Records from a collection:
+++++

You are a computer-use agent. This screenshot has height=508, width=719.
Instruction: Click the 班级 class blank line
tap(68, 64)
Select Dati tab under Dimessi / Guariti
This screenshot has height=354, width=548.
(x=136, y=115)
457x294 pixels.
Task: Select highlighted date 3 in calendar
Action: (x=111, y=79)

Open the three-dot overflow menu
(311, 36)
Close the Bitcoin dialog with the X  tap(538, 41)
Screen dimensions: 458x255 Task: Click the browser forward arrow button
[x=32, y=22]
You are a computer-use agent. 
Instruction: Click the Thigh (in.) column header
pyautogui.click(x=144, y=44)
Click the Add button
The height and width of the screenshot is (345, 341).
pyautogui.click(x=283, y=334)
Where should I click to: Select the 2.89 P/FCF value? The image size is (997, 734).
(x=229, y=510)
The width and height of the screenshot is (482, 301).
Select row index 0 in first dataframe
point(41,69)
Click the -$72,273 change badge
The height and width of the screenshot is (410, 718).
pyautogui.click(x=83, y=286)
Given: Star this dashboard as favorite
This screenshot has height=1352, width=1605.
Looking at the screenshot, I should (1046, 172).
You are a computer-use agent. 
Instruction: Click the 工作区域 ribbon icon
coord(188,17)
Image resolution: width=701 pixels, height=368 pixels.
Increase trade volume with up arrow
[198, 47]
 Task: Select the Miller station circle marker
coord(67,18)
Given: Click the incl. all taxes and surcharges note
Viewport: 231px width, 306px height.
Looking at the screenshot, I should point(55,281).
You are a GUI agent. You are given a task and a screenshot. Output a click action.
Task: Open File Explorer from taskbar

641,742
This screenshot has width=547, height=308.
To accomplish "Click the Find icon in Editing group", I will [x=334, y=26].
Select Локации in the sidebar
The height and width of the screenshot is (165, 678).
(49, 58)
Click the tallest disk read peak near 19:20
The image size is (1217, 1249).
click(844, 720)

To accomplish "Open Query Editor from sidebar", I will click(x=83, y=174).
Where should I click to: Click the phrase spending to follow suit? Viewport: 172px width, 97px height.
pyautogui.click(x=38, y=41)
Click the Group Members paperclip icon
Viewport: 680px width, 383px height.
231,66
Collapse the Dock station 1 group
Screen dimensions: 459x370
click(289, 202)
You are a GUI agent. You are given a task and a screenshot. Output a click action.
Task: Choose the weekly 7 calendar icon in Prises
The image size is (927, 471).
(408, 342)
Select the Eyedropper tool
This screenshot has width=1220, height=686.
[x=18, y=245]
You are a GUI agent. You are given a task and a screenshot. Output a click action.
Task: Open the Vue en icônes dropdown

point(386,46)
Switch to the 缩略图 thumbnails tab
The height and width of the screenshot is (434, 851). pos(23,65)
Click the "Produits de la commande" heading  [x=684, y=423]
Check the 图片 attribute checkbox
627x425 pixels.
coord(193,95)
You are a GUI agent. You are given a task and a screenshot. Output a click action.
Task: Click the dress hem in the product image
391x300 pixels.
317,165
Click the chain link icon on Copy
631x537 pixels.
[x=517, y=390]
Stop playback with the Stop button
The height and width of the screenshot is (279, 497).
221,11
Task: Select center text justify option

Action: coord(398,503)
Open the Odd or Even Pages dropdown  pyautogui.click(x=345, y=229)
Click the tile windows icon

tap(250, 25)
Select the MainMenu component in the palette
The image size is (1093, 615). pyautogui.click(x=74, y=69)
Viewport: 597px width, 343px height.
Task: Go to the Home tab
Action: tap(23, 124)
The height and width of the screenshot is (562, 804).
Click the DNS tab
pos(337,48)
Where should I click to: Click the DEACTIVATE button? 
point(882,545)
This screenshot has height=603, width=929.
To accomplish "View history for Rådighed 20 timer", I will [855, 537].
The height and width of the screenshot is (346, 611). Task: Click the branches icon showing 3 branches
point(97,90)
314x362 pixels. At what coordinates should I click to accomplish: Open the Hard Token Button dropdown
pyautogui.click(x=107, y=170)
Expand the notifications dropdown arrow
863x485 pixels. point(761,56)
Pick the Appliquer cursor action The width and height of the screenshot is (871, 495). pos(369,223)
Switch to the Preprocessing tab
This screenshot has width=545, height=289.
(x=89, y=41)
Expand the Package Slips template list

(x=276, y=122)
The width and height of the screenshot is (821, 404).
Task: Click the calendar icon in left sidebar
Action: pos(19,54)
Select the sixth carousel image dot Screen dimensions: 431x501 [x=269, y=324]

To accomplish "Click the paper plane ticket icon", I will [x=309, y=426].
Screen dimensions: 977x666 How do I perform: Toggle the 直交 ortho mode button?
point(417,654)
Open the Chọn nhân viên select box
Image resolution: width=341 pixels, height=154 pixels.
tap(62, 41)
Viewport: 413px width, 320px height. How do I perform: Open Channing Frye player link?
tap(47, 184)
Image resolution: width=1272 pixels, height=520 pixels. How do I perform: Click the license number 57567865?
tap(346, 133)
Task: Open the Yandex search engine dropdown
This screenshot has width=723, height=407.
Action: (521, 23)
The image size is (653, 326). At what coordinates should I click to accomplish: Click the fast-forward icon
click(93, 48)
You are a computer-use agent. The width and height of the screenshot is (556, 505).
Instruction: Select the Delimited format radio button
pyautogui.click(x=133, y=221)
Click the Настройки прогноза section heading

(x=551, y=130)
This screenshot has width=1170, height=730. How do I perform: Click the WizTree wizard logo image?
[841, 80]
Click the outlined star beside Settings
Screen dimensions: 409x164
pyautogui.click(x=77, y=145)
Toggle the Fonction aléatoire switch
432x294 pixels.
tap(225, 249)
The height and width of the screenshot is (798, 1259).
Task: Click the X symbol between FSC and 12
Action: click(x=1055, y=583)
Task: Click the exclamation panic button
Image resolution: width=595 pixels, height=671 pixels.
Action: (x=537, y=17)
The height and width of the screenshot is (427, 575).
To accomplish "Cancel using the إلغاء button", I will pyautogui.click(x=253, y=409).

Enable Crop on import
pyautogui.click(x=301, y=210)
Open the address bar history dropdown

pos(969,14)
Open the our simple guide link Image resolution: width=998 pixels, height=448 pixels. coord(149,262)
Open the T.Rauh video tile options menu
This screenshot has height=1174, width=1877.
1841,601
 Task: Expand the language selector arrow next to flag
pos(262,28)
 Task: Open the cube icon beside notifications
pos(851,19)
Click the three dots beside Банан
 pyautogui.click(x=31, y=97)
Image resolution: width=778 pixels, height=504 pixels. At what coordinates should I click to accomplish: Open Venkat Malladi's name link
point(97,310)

+++++

• _EXERCISE GOAL_
Wherever a line in the data above holds the word "will", copy that line.

• _EXERCISE RESPONSE_
To accomplish "Click the Find icon in Editing group", I will [x=334, y=26].
To accomplish "Open Query Editor from sidebar", I will click(x=83, y=174).
To accomplish "View history for Rådighed 20 timer", I will [855, 537].
To accomplish "Click the paper plane ticket icon", I will [x=309, y=426].
To accomplish "Cancel using the إلغاء button", I will pyautogui.click(x=253, y=409).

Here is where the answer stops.